41- Bizim, dolu gemide nesillerini taşımamız da kendileri için bir delildir. "Dolu gemi" denilince önce Hz. Nuh'un gemisi hatıra gelir. Fakat burada "nesilleri" kaydı, bunu kastetmeye engeldir. Bu karîne (ipucu) ile burada "dolu gemi", hamile kadınların rahimlerinden mecazdır, beliğ bir istiâredir. Evet babanın sülbünden (belinden) bir tufan ile atılan nesiller, anaların rahimlerinde Hz. Nuh'un gemisi gibi bir kurtuluş gemisi bulur.
42- Kendileri için onun gibi binecek şeyler de yarattık. Bu bütün deniz ve kara bineklerini içine alır.
43- Ve dilesek onları, o nesilleri dolu gemi gibi olan rahimlerde, kendilerini de onun gibi bindikleri gemilerde boğarız da ne o nesiller için bir feryatçı, bir feryad eden veya feryada yetişen bulunur ne de berikiler boğulmakta oldukları denizden kurtarılırlar.
44- Ancak bizden bir rahmet ile ve bir zamana kadar yaşatmak için olursa başka.
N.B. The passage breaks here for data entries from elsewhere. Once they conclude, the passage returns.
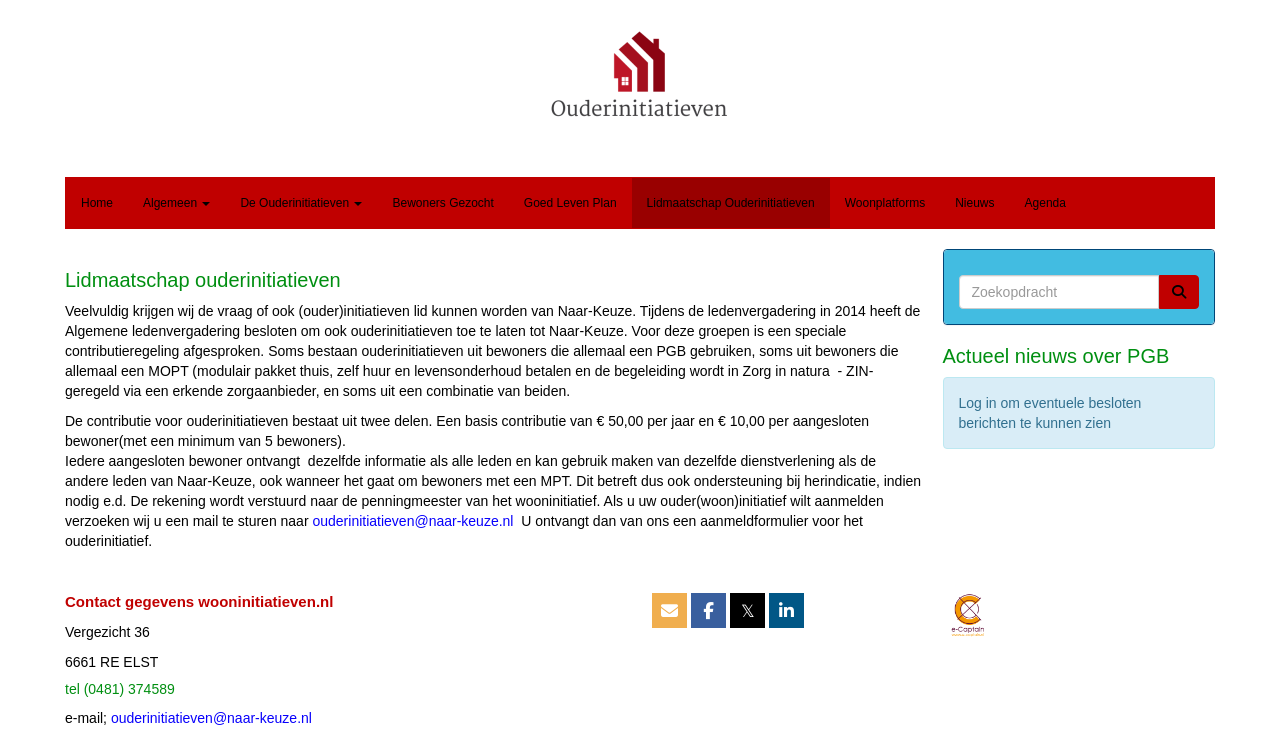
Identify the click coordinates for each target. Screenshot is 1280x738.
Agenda (1045, 203)
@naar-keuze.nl (412, 521)
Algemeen (176, 203)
Ancak o takdirde kurtarılırlar.
45-46- "Onlara: Korunun... dendiği zaman..." Objektif ve yaratılışla ilgili delillerden sonra Allah'ın indirdiği âyetlerden de yüz çevirdiklerini açıklamadır.
47- "Onlara: Allah'ın size verdiği rızıktan infak edin dendiği zaman inkâr edenler dediler ki..." Bu âyetin zındıklar hakkında indiği söylenir. Mekke'de birtakım zındıklar, sadaka ve yardım için teşvik edildiklerinde Allah fakir edecek, biz besleyeceğiz öyle mi? diye böyle küfür ederlermiş ki, bu zındıkların eski İran'dan aksetmiş olmaları gerektir.